Le nu comme tradition réinventée
À rebours de l’ascèse impressionniste, Renoir revient avec insistance au nu, du long séjour italien (vers 1881–1882) aux grands cycles tardifs. La carne picturale (pâte onctueuse, modelé en « porcelaine », chairs rosées) cherche une monumentalité classique, synthèse de Raphaël, Ingres et de sa propre sensualité chromatique (Les Grandes Baigneuses, 1884–1887 ; puis la floraison de baigneuses au tournant du siècle). Les modèles — souvent anonymes, parfois les mêmes que dans les scènes familières — deviennent types : épaules rondes, hanches pleines, coudes en appui.
Portraits intimistes et « petits métiers » du modèle
Dans les intérieurs, Renoir capte la respiration d’un visage : Jeanne Samary en buste, Jeune fille au ruban bleu, Gabrielle au miroir. Le modèle y est l’occasion d’études de matières (dentelles, mousselines, rubans) ; de micro‑dramaturgies (un livre, une fleur, un chien).

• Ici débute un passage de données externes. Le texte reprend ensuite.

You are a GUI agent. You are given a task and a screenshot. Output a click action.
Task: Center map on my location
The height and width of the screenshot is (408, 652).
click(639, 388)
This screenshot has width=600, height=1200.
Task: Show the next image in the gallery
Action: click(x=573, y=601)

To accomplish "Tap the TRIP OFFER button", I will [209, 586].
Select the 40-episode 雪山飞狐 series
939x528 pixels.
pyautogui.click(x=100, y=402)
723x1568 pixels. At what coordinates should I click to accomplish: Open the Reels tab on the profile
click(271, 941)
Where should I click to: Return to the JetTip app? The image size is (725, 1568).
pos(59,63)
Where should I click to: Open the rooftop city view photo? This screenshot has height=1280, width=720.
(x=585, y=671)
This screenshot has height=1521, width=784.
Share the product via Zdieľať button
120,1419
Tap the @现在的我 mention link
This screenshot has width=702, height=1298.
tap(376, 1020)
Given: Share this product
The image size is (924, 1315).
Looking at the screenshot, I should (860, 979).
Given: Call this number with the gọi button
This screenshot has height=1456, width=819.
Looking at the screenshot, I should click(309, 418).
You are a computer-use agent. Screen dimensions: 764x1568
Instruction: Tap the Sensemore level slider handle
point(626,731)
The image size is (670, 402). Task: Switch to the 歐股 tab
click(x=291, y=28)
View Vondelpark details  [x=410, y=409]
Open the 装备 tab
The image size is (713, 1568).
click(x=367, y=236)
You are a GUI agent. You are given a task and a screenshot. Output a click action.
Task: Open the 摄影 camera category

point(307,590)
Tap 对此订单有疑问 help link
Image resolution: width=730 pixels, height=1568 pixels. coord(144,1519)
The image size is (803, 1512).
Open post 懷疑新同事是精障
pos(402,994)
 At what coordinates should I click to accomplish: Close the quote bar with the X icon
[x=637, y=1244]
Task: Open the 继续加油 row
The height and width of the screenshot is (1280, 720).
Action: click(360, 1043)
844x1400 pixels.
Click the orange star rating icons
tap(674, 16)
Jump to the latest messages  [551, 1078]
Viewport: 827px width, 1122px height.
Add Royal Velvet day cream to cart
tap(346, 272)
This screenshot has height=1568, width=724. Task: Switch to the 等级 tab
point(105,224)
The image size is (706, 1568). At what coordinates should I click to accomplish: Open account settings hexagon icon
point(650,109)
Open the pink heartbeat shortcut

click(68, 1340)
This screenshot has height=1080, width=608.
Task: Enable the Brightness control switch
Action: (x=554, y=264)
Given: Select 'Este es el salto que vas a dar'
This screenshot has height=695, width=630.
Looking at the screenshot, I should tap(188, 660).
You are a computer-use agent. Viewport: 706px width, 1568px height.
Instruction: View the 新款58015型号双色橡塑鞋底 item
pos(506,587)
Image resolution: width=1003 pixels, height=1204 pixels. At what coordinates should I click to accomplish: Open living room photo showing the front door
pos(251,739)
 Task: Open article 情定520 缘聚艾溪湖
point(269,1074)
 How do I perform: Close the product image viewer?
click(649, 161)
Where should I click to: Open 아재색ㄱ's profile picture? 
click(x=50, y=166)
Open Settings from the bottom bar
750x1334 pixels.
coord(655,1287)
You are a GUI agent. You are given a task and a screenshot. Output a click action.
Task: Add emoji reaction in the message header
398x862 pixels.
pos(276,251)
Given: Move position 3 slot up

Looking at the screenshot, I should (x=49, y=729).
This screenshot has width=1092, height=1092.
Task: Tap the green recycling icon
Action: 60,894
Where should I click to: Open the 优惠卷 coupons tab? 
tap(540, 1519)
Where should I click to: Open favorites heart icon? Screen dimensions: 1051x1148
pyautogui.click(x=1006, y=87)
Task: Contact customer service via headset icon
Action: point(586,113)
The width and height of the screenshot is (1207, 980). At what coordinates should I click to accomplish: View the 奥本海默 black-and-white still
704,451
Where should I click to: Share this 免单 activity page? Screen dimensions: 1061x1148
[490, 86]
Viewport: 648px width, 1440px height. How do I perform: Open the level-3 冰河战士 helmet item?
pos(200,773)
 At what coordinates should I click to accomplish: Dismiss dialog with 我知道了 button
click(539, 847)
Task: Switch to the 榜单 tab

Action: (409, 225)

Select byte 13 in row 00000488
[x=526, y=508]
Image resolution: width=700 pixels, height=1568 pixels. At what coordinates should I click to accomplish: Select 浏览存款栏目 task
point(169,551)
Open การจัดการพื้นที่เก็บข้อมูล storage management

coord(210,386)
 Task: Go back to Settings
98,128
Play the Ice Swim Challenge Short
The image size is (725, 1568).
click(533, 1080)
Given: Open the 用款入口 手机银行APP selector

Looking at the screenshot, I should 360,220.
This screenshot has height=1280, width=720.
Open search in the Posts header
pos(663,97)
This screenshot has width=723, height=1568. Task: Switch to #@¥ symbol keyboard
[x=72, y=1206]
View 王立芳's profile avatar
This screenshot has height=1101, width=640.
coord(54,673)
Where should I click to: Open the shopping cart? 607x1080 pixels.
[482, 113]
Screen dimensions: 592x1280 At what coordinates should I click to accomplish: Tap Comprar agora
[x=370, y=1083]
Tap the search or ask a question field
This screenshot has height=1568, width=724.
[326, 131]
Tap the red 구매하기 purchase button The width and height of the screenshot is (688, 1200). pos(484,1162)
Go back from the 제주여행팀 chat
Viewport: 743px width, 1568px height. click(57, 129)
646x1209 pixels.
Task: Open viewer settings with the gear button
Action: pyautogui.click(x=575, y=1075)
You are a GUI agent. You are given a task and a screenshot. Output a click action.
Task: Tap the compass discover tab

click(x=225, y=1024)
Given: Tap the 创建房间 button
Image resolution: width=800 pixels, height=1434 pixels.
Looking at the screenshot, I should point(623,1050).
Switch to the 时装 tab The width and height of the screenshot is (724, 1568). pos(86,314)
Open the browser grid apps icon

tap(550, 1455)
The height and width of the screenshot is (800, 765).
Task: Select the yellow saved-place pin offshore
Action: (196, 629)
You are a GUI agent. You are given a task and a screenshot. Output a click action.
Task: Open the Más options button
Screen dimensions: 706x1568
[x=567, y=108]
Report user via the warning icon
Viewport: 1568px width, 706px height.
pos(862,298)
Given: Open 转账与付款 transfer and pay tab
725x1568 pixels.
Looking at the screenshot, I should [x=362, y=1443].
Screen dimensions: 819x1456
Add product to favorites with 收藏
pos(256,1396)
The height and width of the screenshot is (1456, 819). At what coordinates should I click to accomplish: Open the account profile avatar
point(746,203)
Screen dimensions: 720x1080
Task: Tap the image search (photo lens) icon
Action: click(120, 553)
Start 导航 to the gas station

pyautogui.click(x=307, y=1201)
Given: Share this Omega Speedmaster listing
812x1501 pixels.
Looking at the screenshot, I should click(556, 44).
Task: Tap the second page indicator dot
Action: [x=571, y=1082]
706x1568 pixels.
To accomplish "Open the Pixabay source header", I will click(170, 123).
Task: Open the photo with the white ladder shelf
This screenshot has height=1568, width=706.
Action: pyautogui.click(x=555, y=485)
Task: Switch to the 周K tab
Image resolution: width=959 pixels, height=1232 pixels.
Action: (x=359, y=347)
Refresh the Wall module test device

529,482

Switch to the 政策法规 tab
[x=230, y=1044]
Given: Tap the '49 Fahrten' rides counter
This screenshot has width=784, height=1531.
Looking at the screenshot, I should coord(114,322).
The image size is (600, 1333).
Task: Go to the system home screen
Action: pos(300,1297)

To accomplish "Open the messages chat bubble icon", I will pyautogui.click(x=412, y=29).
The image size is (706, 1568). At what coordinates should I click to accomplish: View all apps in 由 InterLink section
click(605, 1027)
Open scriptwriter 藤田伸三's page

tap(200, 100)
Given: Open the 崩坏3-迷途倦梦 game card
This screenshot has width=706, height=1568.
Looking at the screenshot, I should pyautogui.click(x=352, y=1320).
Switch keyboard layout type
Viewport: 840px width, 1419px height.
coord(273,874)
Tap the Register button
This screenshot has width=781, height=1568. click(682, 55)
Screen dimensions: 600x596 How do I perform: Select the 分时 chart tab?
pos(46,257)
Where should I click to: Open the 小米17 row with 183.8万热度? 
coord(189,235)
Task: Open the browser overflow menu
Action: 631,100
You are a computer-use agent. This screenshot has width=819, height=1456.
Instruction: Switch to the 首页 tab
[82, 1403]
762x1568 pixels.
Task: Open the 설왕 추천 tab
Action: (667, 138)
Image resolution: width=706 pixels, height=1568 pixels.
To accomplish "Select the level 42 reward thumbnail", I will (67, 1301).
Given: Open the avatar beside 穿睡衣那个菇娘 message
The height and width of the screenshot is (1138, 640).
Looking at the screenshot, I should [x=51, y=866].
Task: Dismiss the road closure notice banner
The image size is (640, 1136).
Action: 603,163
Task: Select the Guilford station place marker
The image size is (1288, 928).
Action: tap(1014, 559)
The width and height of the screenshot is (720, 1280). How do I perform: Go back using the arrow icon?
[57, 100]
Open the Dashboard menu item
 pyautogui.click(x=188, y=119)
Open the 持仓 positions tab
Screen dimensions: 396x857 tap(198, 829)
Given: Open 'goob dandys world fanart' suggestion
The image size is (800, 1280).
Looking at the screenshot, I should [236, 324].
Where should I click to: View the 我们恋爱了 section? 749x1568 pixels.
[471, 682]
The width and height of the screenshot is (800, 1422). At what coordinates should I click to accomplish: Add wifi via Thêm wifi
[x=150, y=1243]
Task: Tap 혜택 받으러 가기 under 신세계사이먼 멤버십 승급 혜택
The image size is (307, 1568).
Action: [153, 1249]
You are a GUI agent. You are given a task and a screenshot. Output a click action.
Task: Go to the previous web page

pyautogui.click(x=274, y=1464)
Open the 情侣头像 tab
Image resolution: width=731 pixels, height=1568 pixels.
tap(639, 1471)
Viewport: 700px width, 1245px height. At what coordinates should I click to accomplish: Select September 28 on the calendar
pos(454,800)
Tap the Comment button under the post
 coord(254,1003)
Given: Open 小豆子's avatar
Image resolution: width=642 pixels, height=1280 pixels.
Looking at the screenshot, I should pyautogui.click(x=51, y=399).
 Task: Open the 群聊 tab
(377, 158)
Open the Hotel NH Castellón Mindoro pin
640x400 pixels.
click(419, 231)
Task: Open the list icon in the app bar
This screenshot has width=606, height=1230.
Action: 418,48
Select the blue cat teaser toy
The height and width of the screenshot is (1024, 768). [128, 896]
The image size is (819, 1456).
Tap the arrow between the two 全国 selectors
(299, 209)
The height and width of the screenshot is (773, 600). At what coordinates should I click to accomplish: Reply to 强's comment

Dans quelques toiles, le peintre montre aussi l’activité même de la pose (repos entre deux séances, modèle au peignoir), rappelant que le métier de modèle est une réalité concrète de l’atelier parisien.
Héritage et perception des modèles de Renoir
Les modèles de Renoir ont façonné une imagerie de la féminité et de la convivialité qui marque durablement l’imaginaire collectif. Les recherches récentes ont affiné des identifications (rôle de Lise Tréhot, place de Gabrielle Renard, richesse de la présence d’Aline et des enfants), nuancé d’anciennes lectures (attribution des visages dans les grandes scènes), et interrogé la politique du regard (rapports de classe et de genre, agency des modèles). L’héritage est double : pictural — une sensualité de la touche qui irrigue le XXᵉ siècle — et social — la reconnaissance des modèles comme co‑auteurs d’un univers visuel.
Conclusion
Des bords de Seine aux salons parisiens, du jardin d’Essoyes aux baignoires imaginées, les modèles de Renoir donnent chair à la lumière. Leur diversité — amantes, épouses, enfants, amies comédiennes, professionnelles de la pose, commanditaires — explique la variété d’accents d’une œuvre où l’intime et le public communiquent constamment. Chez Renoir, peindre le monde, c’est d’abord vivre avec : installer, grâce aux modèles, une communauté d’yeux, de gestes et de couleurs où la peinture, loin d’être un enregistrement, devient une manière d’habiter les visages.